Rançongiciel Cheerscrypt

Une nouvelle famille de ransomware basée sur Linux ciblant les serveurs VMware ESXi a été découverte par des chercheurs en cybersécurité. Des détails sur ce logiciel malveillant particulier ont été révélés dans un rapport de Trend Micro, retraçant la menace sous le nom de Cheersrypt ou Cheers Ransomware. Il convient de noter que ce n'est pas la première tentative irréfléchie d'exploiter les serveurs ESXi. Auparavant, les familles de ransomwares telles que LockBit , Hive et RansomEXX ciblaient toutes les systèmes ESXi, dans le but d'extorquer de l'argent aux organisations concernées.

Les entreprises utilisent largement ESXi pour créer et exécuter des machines virtuelles (VM), tout en partageant le même stockage sur disque. La large adoption par des organisations de toutes tailles et de tous emplacements géographiques a fait des serveurs ESXi une cible lucrative pour les organisations cybercriminelles.

Détails techniques

Avant de pouvoir être entièrement déployé sur l'appareil infecté, Cheerscrypt nécessite un paramètre d'entrée spécifique qui spécifie le chemin exact du cryptage.
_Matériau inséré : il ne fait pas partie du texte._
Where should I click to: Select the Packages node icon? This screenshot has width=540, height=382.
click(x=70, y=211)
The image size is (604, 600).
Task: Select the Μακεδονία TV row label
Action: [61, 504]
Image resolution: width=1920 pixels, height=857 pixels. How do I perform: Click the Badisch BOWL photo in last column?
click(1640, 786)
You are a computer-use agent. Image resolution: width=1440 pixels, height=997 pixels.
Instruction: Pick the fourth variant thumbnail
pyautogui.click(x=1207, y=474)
Ensuite, la menace implémentera et exécutera une commande pour mettre fin aux processus VM en cours d'exécution via ESXCLI. Il le fait pour garantir le chiffrement réussi des fichiers liés à VMware qui pourraient autrement être inaccessibles. Après tout, la menace cible spécifiquement les fichiers avec les extensions '.log,' '.vmdk,' '.vmem,' '.vswp' et '.vmsn'.

Pour sa routine de chiffrement, Cheerscrypt utilise une combinaison du chiffrement de flux SOSEMANUK et ECDH. Les fichiers sont cryptés avec SOSEMANUK, tandis que l'ECDH est responsable de la génération de la clé. Chaque fichier verrouillé aura '.Cheers' ajouté à son nom en tant que nouvelle extension. Une caractéristique particulière de la menace est qu'elle modifie les noms des fichiers avant de commencer leur cryptage.
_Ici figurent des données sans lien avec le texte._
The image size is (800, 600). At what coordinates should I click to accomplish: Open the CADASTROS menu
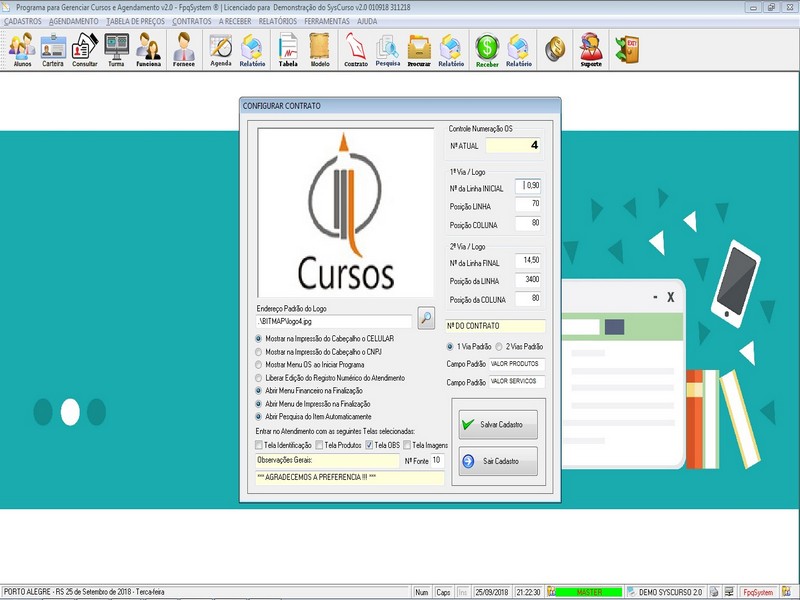coord(22,21)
La note de rançon de Cheerscrypt révèle que ses opérateurs cybercriminels exécutent un système de double extorsion. Outre le verrouillage des fichiers de leurs victimes, les pirates prétendent également avoir collecté des informations confidentielles précieuses à partir des systèmes piratés. Si leurs demandes ne sont pas satisfaites dans les 3 jours, les acteurs de la menace avertissent qu'ils commenceront à publier les informations acquises au public.